REPENTIR

La notion de repentance suppose la connaissance de la volonté de
Dieu, la conscience d'avoir désobéi à cette volonté et la résolution
de ne plus la transgresser. La notion de repentir, beaucoup plus
générale, concerne tous les cas où l'on regrette d'avoir fait ce
qu'on a fait: qu'il s'agisse d'une faute, d'un acte qui a été la
conséquence d'une erreur, ou même d'une bonne action qui a été pour
d'autres l'occasion de mal faire. On peut se repentir d'avoir donné
une autorisation, en elle-même irréprochable, mais qui a donné lieu,
par un concours de circonstances imprévisibles ou par la malice
d'autrui, à des désordres et même à des crimes. Ainsi, dans certains
cas, se repentir signifie simplement avoir du déplaisir de ce qu'on a
fait et changer de résolution. C'est dans ce dernier sens que l'A.T,
nous parle du repentir de Dieu. Cette expression tout
anthropomorphique recouvre une matière de grande importance; il vaut
la peine de s'y arrêter.

Les textes nous apprennent que Dieu se repentit d'avoir fait
l'homme (Ge 6:6), du mal qu'il voulait faire à son peuple (Ex
32:14) ou qu'il lui avait fait (Jug 2:18), d'avoir établi Saül
comme roi (1Sa 15:11), d'avoir envoyé la peste en Israël (2Sa
24:16, cf. 1Ch 21:15), d'avoir décidé la ruine d'Israël (Am
7:3,6) et la destruction de Ninive (Jon 3:10). Joe 2:14
et Jer 18:10 26:13 42:10 nous montrent Dieu susceptible de se
repentir soit du mal soit du bien qu'il avait fait ou décidé de faire
(voir aussi De 32:36,Ps 135:14; les traductions qui portent «avoir
pitié» au lieu de «se repentir» interprètent, mais ne rendent pas la
force de l'expression hébraïque).

--Ecartons dès l'entrée qu'il y ait la possibilité en Dieu de se
repentir à la façon des hommes, c'est-à-dire de déplorer dans sa
propre conduite des projets ou des actes qu'il aurait reconnus
défectueux ou mauvais en eux-mêmes (No 23:19,1Sa 15:29).
Constatons en deuxième lieu que ce repentir de Dieu est toujours en
fonction d'une attitude humaine.

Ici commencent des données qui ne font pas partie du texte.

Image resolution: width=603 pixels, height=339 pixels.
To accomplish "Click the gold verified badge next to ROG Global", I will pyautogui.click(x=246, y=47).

Jérémie (Jer 18:1,11) nous
donne une théorie explicite de ce qu'est le repentir de Dieu quand il
montre que Dieu se repent soit du bien soit du mal qu'il a voulu
faire à Israël, suivant qu'Israël est entré dans une mauvaise voie ou
qu'au contraire il en est sorti.

On dira: sans doute, et c'est ici une preuve de plus de
l'immutabilité de Dieu. Si Dieu, l'homme ayant changé à son égard, ne
changeait pas à l'égard de l'homme, que deviendrait son caractère?
Dieu cesserait, précisément en ne changeant pas, d'être immuable dans
sa justice.--D'accord. Mais alors disons que l'immutabilité de Dieu
est une méthode; qu'en fait, Dieu n'est à aucun moment prisonnier de
son décret et qu'il s'est réservé pour lui-même la liberté
pédagogique, c'est-à-dire le pouvoir de prendre en toute circonstance
l'attitude exigée par les décisions de l'homme soumis à l'éducation
divine tout le long de sa vie.

Après Jérémie, Ezéchiel (Eze 3,Eze 18,Eze 33) reprend le
problème et dénonce le caractère relatif du: «Tu mourras» de Dieu,
l'exécution ou la non-exécution du décret divin se trouvant
conditionnée par le comportement de l'homme. Calvin, qui sent bien
que ces constatations se concilient difficilement avec sa théorie du
décret immuable et éternel de Dieu dans la prédestination (voir ce
mot), en vient ici à un raisonnement fort subtil. Pour lui, quand le
décret divin énoncé à l'égard des hommes n'est pas maintenu dans les
faits, c'est qu'en réalité ce divin énoncé à l'égard des hommes n'est
pas d'amener les hommes qui en avaient été les objets à changer de
voie, et à permettre ainsi à Dieu de maintenir à leur égard le vrai
décret par lequel il les avait immuablement prédestinés. Ainsi,
«lorsque Jonas prophétisait que la ville de Ninive devait être
détruite, c'est afin qu'elle ne le fût pas. Lorsque l'espérance de
vivre plus longtemps est ôtée à Ézéchias (Esa 38:1,5), c'est
aussi afin qu'il demande à Dieu qu'il lui accorde une plus longue
vie» (Instit., liv. I, ch. 18).

Voilà une façon de raisonner qui peut nous mener loin; mais le
moins qu'on en puisse dire est qu'elle est inapplicable à plusieurs
des cas dans lesquels il est dit que Dieu se repentit. N'est-il pas
plus simple, plus conforme à la fois à la révélation biblique et à
l'honneur de Dieu, de se souvenir que Dieu a créé l'homme à son
image, c'est-à-dire capable d'être ce qu'il veut et de faire sa
destinée? Chaque décision est une création. Mais pour pouvoir
décider, il faut être maître de fixer son choix.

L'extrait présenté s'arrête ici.